Councillors want mayor to make public his contribution to $100,000-plus cost of inquiry into extramarital affair.

Expectations are rising for a settlement by Auckland Mayor Len Brown towards the $100,000-plus cost of a review into his extramarital affair to be made public.

Three of the five councillors negotiating a settlement - Chris Fletcher, George Wood and Dick Quax - believe it is the wish of the group to make the settlement public.

Deputy Mayor Penny Hulse and Penny Webster, the other two on the negotiating group, are staying quiet.

Mr Brown told the Herald last week that when councillors set up a group last month to enter into binding negotiations, the resolution was the settlement would be confidential.


The mayor, who showed no willingness to pay anything towards the review until the day he was censured by councillors last month, said payment towards a council review would be unique in political history.

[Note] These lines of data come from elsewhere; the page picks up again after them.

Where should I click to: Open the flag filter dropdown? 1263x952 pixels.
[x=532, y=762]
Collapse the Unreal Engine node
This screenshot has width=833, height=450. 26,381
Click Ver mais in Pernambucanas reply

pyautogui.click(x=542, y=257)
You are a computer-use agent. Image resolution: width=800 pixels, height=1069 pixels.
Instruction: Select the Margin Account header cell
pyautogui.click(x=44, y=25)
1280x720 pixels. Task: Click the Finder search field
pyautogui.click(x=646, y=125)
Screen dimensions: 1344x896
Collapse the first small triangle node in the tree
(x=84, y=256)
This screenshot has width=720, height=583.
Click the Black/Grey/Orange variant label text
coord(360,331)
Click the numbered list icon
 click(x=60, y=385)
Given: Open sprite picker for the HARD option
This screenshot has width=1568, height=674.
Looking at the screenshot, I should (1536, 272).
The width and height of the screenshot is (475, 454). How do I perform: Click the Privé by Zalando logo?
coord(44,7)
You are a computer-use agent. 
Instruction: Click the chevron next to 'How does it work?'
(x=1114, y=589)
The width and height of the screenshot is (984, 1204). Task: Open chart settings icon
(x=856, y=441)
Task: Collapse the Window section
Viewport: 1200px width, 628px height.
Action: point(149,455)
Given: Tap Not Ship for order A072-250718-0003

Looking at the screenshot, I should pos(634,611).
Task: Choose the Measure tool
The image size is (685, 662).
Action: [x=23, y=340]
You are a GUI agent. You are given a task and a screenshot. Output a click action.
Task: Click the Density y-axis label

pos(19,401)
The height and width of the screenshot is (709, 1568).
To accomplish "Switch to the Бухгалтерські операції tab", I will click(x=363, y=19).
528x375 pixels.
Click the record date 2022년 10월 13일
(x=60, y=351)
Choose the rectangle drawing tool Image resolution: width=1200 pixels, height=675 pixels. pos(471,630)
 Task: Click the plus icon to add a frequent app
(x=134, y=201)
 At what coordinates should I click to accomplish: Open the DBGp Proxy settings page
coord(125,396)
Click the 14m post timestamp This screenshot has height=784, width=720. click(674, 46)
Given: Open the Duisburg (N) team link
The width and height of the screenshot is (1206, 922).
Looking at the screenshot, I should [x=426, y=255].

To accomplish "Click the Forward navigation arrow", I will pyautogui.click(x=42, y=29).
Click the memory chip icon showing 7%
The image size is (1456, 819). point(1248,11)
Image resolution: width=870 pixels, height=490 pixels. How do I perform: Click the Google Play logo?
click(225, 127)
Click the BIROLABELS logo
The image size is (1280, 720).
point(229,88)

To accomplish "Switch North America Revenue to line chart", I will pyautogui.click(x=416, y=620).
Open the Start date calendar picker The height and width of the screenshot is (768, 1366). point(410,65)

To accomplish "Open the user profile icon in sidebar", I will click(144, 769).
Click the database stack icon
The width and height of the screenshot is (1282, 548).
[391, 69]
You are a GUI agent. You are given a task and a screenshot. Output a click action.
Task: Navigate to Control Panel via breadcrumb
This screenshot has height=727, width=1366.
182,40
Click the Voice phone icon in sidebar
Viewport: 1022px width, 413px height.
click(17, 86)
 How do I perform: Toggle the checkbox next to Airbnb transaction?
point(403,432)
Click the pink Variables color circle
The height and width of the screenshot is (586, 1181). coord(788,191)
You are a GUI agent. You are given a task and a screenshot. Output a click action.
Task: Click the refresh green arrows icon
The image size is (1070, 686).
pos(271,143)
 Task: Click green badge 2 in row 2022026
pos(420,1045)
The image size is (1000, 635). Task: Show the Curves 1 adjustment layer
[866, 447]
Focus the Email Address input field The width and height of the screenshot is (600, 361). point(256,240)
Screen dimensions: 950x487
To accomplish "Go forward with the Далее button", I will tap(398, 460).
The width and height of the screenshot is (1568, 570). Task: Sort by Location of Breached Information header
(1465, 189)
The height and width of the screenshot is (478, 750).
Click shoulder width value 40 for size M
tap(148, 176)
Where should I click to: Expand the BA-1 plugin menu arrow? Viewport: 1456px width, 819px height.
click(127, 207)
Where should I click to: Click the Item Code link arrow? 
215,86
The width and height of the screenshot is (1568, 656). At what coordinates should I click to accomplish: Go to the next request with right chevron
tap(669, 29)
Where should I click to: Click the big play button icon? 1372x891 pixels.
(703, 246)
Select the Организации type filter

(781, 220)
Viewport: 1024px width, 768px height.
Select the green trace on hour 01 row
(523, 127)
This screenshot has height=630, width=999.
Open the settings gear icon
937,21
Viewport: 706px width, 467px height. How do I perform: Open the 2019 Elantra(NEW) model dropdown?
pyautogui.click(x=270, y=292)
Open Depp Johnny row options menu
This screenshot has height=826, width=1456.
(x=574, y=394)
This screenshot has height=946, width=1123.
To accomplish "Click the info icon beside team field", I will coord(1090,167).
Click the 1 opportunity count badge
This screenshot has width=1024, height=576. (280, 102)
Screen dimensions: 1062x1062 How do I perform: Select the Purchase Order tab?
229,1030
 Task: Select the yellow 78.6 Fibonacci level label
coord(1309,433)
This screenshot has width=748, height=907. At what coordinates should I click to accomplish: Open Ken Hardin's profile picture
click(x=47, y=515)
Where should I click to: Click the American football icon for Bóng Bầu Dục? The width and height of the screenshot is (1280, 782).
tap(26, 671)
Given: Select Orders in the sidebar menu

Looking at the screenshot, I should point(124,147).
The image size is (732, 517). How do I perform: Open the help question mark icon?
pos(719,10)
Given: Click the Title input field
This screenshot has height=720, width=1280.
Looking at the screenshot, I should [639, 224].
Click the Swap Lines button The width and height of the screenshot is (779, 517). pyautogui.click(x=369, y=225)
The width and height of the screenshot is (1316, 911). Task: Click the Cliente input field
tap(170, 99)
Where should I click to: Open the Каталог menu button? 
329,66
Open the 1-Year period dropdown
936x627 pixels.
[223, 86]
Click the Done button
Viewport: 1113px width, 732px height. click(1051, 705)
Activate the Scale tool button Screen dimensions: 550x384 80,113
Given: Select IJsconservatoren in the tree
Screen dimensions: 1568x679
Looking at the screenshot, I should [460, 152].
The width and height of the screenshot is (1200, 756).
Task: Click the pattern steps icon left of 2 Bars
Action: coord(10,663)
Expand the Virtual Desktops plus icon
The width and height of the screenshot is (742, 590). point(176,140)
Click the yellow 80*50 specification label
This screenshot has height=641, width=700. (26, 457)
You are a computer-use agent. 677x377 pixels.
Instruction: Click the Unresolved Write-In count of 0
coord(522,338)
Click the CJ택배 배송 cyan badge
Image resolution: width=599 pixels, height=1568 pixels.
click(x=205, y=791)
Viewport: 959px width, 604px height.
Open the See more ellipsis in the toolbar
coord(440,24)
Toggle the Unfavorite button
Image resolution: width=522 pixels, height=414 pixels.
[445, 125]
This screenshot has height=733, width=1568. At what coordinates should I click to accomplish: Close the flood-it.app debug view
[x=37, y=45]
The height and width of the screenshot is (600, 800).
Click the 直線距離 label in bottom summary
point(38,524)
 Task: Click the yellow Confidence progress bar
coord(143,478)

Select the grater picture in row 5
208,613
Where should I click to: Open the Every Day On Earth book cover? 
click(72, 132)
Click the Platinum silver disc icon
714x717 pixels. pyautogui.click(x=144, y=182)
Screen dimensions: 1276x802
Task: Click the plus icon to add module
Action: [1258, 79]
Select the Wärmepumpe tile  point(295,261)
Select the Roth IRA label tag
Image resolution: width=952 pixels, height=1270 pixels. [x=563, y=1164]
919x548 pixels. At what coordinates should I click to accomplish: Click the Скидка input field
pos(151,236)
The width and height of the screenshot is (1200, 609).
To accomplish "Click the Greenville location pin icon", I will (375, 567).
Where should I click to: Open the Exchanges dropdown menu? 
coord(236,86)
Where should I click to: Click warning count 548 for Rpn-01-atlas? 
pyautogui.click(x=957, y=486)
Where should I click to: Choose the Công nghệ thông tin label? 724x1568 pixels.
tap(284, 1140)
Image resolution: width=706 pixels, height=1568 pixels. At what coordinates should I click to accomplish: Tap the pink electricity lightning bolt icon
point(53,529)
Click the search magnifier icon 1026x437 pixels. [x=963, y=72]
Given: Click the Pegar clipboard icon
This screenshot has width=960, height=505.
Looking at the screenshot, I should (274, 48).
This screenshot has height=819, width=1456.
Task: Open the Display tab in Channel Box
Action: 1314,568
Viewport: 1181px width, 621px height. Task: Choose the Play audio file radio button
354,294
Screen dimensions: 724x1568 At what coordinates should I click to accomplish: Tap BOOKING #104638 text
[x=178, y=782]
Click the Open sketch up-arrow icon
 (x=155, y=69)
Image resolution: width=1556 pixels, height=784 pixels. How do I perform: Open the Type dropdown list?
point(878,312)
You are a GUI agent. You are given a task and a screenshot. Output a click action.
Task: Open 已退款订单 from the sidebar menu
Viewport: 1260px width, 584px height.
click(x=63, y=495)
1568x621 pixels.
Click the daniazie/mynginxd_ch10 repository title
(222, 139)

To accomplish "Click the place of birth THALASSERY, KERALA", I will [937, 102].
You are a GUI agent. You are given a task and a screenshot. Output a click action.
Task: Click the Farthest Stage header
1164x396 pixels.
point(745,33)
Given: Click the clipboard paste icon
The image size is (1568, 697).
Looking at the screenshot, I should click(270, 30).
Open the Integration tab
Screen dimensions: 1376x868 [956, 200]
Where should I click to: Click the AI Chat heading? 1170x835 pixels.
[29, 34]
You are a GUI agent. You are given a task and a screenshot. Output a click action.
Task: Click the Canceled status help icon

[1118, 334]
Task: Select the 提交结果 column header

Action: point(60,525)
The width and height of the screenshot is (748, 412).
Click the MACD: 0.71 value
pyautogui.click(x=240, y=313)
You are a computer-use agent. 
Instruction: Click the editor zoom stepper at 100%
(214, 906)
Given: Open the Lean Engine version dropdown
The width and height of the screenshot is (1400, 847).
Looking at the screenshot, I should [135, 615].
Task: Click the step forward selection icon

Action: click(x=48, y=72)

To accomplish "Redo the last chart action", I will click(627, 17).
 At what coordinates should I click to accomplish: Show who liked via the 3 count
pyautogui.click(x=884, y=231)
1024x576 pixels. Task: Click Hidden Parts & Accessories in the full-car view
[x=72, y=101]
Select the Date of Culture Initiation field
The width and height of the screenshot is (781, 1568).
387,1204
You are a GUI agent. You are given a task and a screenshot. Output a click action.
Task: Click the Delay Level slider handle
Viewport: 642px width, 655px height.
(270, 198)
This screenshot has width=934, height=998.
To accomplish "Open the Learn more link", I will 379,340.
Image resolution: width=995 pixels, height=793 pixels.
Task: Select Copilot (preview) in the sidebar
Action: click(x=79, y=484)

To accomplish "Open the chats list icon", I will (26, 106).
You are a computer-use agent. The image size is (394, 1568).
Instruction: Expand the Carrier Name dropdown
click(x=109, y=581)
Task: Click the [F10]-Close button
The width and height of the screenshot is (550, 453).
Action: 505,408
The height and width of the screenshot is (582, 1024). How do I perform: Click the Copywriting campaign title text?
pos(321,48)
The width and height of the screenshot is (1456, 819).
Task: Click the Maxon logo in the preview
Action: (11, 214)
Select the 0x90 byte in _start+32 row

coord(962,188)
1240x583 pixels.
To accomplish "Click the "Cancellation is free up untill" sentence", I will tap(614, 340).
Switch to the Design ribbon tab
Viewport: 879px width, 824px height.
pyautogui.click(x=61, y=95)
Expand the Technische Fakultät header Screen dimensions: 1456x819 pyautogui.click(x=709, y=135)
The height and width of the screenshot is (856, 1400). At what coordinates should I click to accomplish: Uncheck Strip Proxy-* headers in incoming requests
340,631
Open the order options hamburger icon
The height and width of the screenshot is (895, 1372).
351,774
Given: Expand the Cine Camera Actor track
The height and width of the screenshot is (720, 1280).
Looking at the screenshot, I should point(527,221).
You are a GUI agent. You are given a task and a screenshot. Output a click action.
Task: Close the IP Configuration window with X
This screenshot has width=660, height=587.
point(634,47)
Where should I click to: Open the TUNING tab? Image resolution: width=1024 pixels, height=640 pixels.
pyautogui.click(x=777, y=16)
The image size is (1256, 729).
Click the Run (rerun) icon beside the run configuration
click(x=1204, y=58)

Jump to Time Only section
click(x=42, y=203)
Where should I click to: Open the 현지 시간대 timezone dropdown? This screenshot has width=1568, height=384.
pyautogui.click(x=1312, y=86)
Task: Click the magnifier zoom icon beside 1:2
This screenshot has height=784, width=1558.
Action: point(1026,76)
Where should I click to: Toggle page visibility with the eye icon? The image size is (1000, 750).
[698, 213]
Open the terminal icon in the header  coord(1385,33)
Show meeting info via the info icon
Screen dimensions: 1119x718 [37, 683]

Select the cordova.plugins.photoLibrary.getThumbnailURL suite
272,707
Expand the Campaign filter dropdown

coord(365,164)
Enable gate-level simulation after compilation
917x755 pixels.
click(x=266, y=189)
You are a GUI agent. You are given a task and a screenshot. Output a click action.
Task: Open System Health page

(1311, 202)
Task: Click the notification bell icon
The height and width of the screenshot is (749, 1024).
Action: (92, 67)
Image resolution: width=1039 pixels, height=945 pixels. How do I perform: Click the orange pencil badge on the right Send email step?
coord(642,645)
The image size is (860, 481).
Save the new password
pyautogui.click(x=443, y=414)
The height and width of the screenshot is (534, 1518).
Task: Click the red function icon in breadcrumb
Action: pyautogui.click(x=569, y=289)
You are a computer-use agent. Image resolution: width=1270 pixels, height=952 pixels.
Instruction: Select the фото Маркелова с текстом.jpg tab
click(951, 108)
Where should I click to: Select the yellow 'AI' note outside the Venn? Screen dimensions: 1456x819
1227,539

But as a consequence of his weakened position, Mr Brown said it was up to the council to set the rules and he would accept them.

"As part of my contrition I am abiding by this process," he said.

Chief executive Stephen Town is expected to present a full summary of the costs when the group meets on Thursday.

Paying the penalty
Mid-December: Brown refuses to pay anything towards EY report.

December 19: Council insists on appropriate but confidential contribution as part of censure. Brown agrees.

January 15: Councillors meet to discuss settlement.

January 22: Brown says he will abide by councillors' decision for settlement.

Yesterday: Councillors push for public settlement.

Thursday: Full cost of EY report and related costs goes to the councillors.